Request: Quote the lines of the material below exactly, from the line with "This screenshot has height=526, width=1238." to the line with "pyautogui.click(x=69, y=665)", including both of those lines.

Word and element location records
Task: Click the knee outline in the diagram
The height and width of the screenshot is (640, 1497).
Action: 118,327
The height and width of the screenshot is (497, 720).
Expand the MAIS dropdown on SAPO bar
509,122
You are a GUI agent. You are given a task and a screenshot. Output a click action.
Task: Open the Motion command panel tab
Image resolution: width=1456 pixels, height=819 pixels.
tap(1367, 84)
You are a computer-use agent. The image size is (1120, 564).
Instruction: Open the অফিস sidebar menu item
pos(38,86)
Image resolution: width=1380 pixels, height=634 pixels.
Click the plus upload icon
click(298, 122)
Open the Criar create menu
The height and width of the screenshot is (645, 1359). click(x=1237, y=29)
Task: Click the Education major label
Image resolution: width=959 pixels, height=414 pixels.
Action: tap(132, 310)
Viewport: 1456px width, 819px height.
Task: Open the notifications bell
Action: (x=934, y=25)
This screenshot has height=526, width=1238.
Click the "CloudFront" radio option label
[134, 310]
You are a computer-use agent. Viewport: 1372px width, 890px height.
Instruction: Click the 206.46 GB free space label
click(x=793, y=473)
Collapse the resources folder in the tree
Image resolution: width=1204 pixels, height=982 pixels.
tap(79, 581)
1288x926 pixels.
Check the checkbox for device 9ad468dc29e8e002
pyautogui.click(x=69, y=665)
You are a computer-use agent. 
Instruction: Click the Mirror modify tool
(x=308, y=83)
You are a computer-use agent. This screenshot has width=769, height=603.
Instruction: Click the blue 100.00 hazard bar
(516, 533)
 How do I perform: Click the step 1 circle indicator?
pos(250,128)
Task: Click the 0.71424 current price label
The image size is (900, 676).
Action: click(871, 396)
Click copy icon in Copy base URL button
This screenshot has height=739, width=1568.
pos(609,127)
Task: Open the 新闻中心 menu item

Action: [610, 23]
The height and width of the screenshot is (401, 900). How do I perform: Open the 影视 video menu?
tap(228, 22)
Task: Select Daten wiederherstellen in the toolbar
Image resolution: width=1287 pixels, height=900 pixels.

Solved problem:
This screenshot has height=526, width=1238.
Click the "CloudFront" radio option label
[134, 310]
You are a computer-use agent. Viewport: 1372px width, 890px height.
Instruction: Click the 206.46 GB free space label
click(x=793, y=473)
Collapse the resources folder in the tree
Image resolution: width=1204 pixels, height=982 pixels.
tap(79, 581)
1288x926 pixels.
Check the checkbox for device 9ad468dc29e8e002
pyautogui.click(x=69, y=665)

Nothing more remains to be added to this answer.